Word for word, copy the lines from the one with "Where should I click to: Select" to the last line of the data below, counting both, and keep every picture out.

**DATASET CONTENT:**
--------------------------------

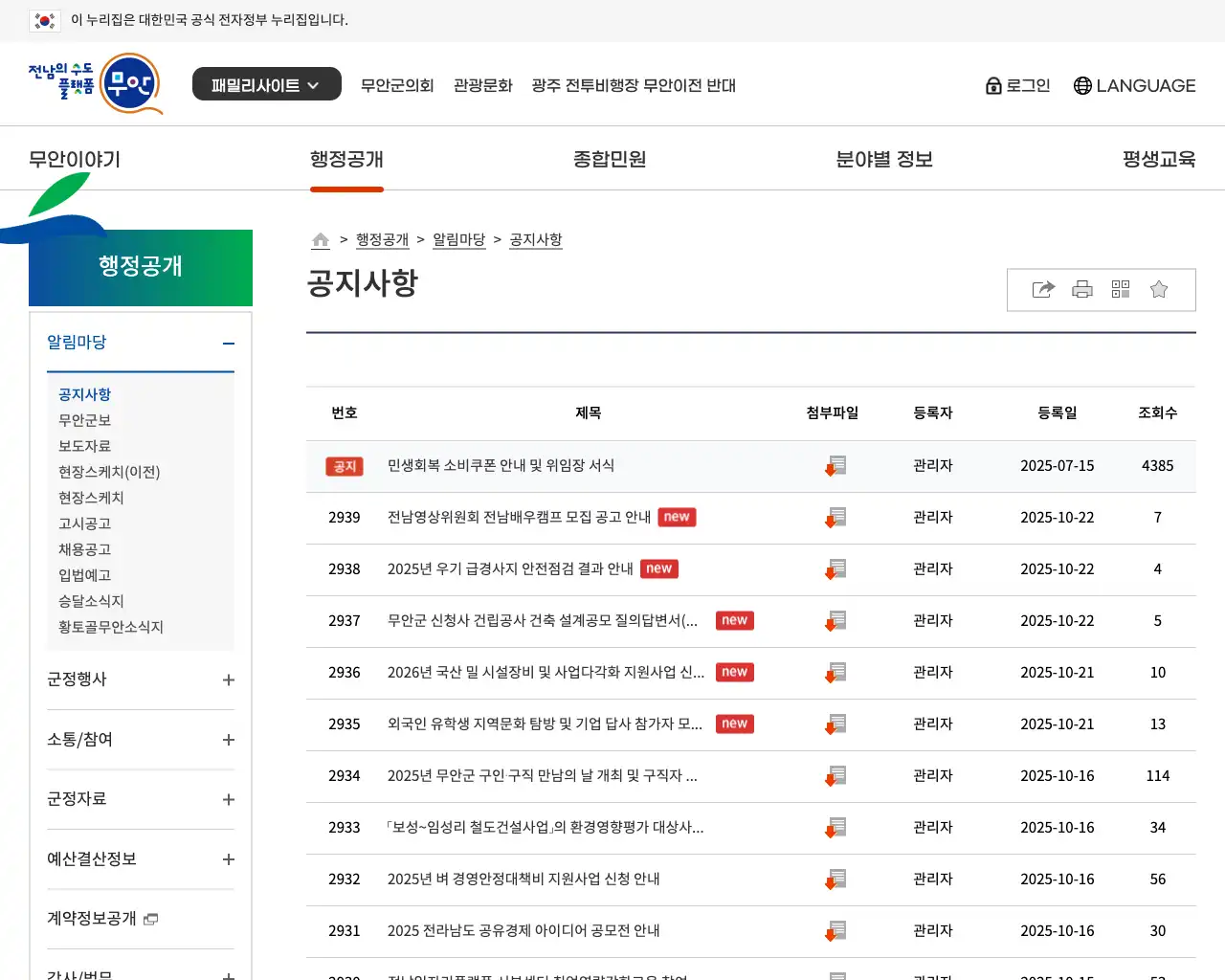1225x980 pixels.
Task: Click attachment icon for post 2934
Action: point(835,776)
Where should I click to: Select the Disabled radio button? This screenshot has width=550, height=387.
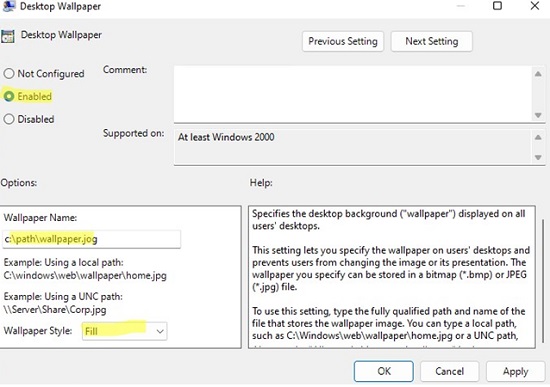pyautogui.click(x=9, y=119)
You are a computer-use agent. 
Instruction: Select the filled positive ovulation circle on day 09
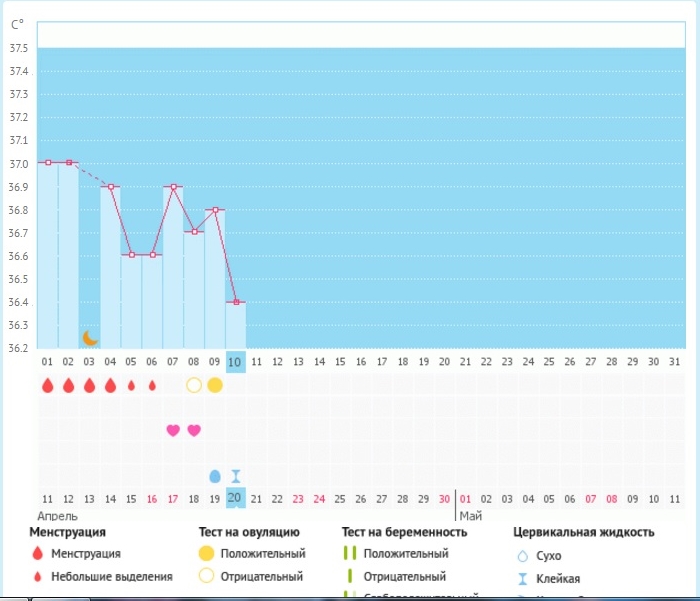pos(214,385)
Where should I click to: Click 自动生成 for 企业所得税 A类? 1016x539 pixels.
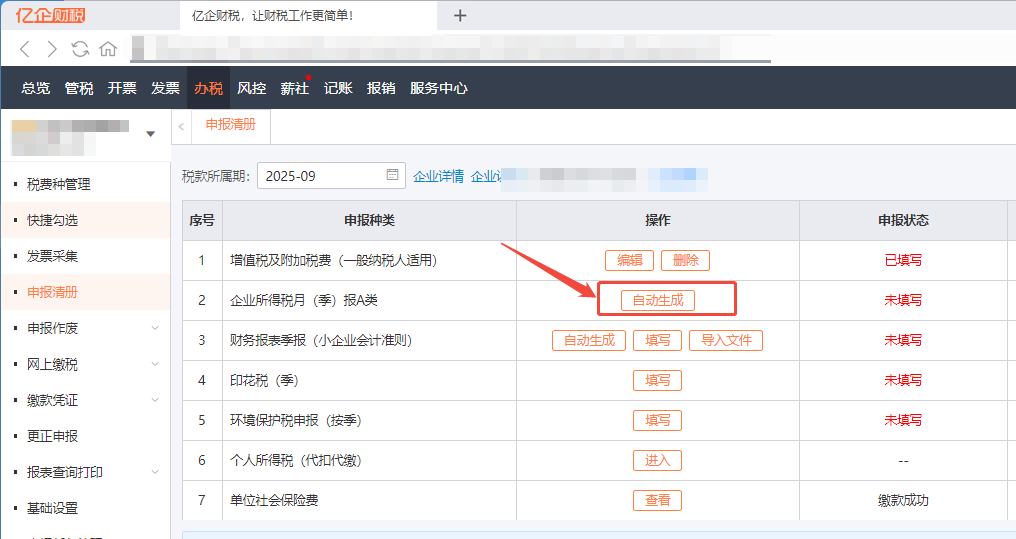tap(657, 300)
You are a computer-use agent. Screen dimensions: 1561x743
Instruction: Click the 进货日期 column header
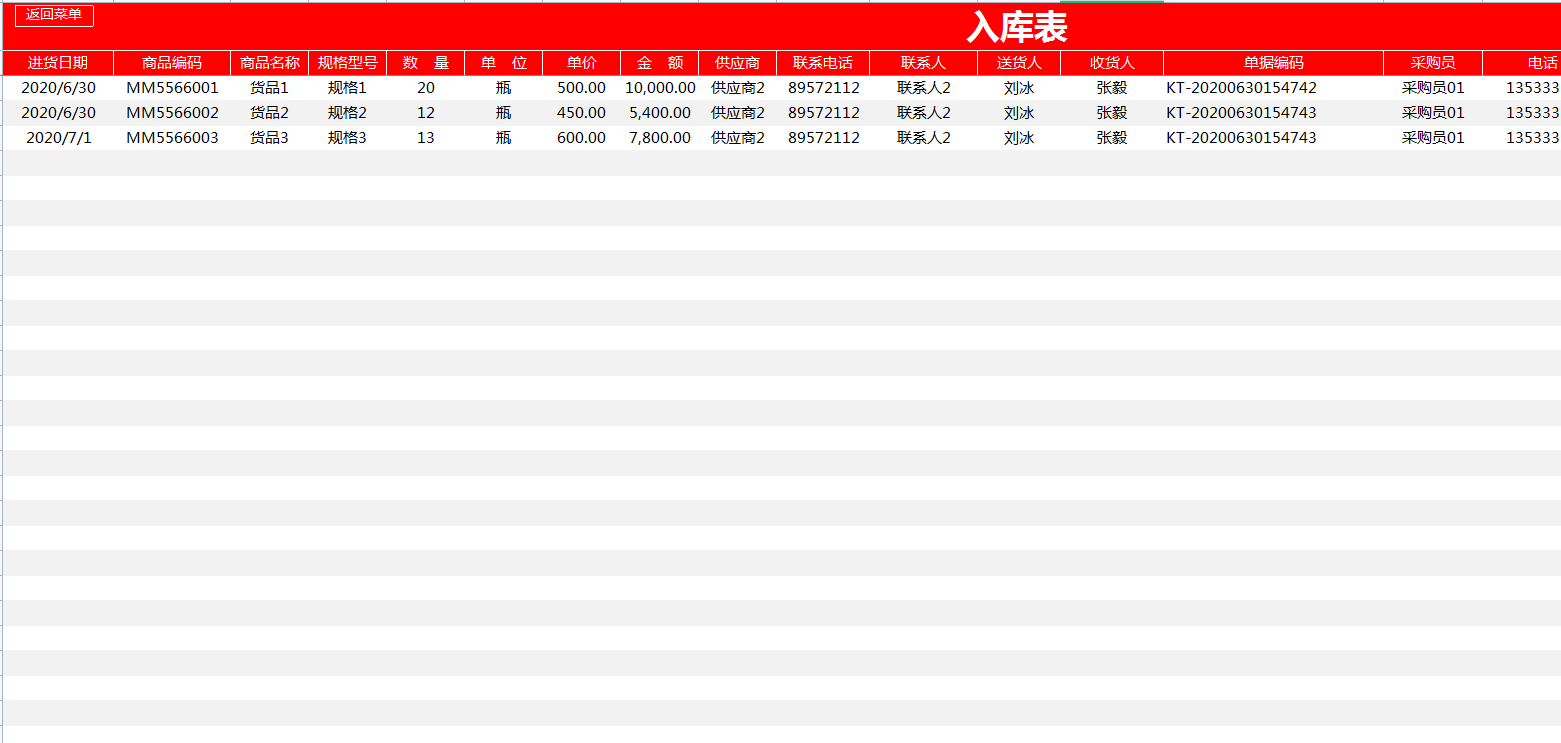(57, 62)
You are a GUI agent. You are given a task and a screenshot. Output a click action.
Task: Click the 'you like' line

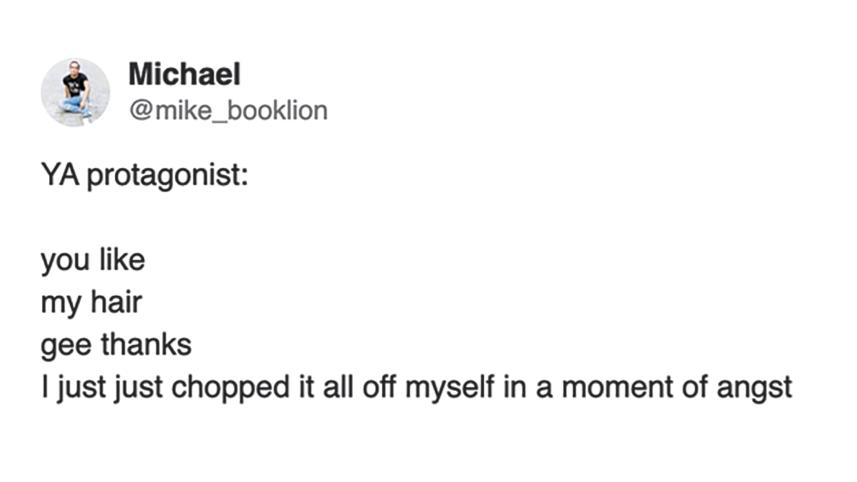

--------------------------------

**TASK SOLUTION:**
Where should I click to: Select the Disabled radio button? This screenshot has width=550, height=387.
pyautogui.click(x=9, y=119)
You are a computer-use agent. 
Instruction: Select the filled positive ovulation circle on day 09
pos(214,385)
Where should I click to: Click 自动生成 for 企业所得税 A类? 1016x539 pixels.
tap(657, 300)
You are a computer-use agent. Screen dimensions: 1561x743
Instruction: Click the 进货日期 column header
(57, 62)
You are a GUI agent. You are given a task and a screenshot. Output a click action.
Task: Click the 'you like' line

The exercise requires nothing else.